Il n'a pas tort : pourquoi fait-on cela ? Pourquoi est-ce que, moi, je le fais ? Le besoin, ou plus simplement l'envie, de tenir un journal m'a occupé dès ma vingtième année, environ. Depuis cette époque, j'en ai commencé un certain nombre (notamment lorsque s'est produite la révélation, en 1984, que Philippe Bernalin allait mourir rapidement de son cancer) : ils se sont tous ensablés, au bout de quelques semaines, à la rigueur quelques mois. Ce qui semblerait prouver que mon envie n'était pas bien forte et le besoin à peu près inexistant. Si je m'y suis remis à la fin de juillet 2009, c'est parce que nous allions passer un mois à Plieux, et que je trouvais amusant, piquant, de tenir un journal – moi, le châtelain intérimaire –, en ce lieu où le légitime propriétaire en écrivait un, tout à fait imposant à mon sens. J'ai d'ailleurs arrêté dès que nous sommes rentrés chez nous, à la fin d'août. Pourquoi m'y suis-je remis vers la mi-octobre ? Je ne saurais pas le dire avec certitude. Là encore, ce fut de l'ordre de l'envie vague. Non,pas tout à fait : il y avait aussi que je voulais cesser de raconter certaines choses sous forme de billets de blog, que j'éprouvais la nécessité d'avoir à ma disposition deux formes d'écriture différentes. Et, cette fois-ci, contrairement à toutes les précédentes, j'ai senti que “ça accrochait” ; que je prenais intérêt et plaisir à ce rendez-vous d'après-dîner. Néanmoins, il me manquait quelque chose : un lecteur. C'est pourquoi j'ai commencé, après quelque temps, je ne sais plus combien, à le faire lire à Catherine. Et, bientôt, l'idée d'élargir le cercle s'est imposée, très naturellement, sans que j'aie eu à y réfléchir beaucoup. Sans doute parce que, de par le blog, je m'étais accoutumé à avoir un public, aussi restreint fût-il, et que je ne voyais pas de raison de ne pas continuer dans cette voie avec le journal. J'ai été tout de suite conscient de ce que la publication allait forcément me contraindre à certaine autocensure, pour des raisons évidentes de discrétion vis-à-vis des personnes, ou du moins de certaines d'entre elles. Mais, le journal quotidien étant rédigé sur un blog où nul n'a accès que moi, rien ne m'empêchait d'écrire tout ce que je voulais, puis d'élaguer au moment de passer en mode “blog public”. Je crois d'ailleurs que Julien Green, par exemple, a toujours procédé de cette manière (moins les blogs…).

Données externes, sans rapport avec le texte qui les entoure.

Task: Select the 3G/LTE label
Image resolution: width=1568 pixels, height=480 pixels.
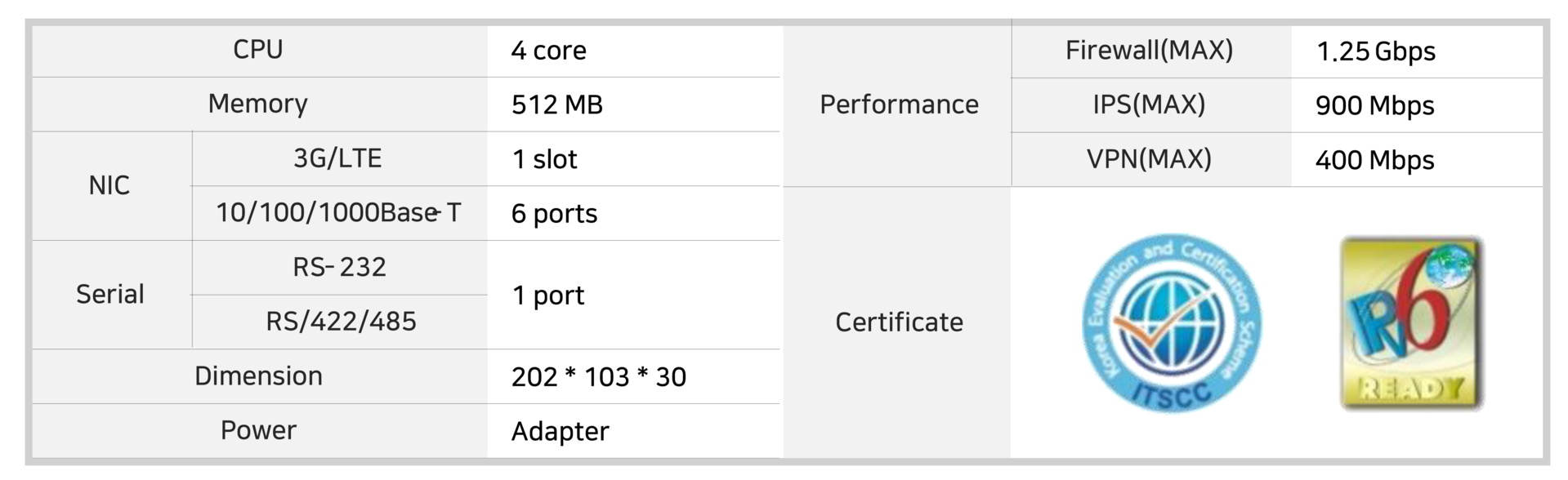Action: (338, 158)
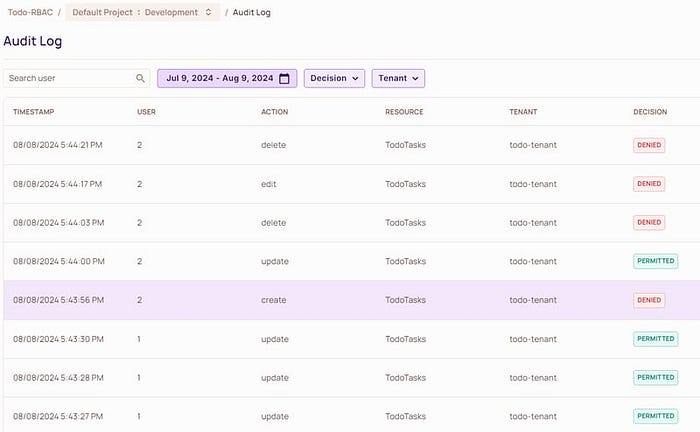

Cela dit, je me rends bien compte que ce qui précède laisse à peu près entière la question de M. Arié : « Savez-vous pourquoi vous le faites ? » Eh bien, non, au fond, je n'en sais rien. Et je ne suis pas très disposé à me chercher à toute force des raisons profondes, craignant, si je le faisais, de tuer la poule aux œufs d'or – même si ma poule à moi ne pond que des œufs ordinaires, et parfois à la limite du consommable.

– Sinon, c'est avec le même plaisir que toutes les années précédentes que j'accueille la perspective de quitter août pour septembre. Peut-être parce que, enfant, j'ai toujours aimé la rentrée des classes, et cette amorce des jours déclinants qui conduit vers l'hiver. De plus, cette année, d'une manière ou d'une autre, ce mois de septembre devrait susciter des changements dans notre existence. Car on aura beau dire et faire le malin : passer du stade d'actif (si peu, si peu ! comme chantait Marcel Amont sur un 45 tours de mon enfance) à celui de retraité, ce n'est pas tout à fait rien.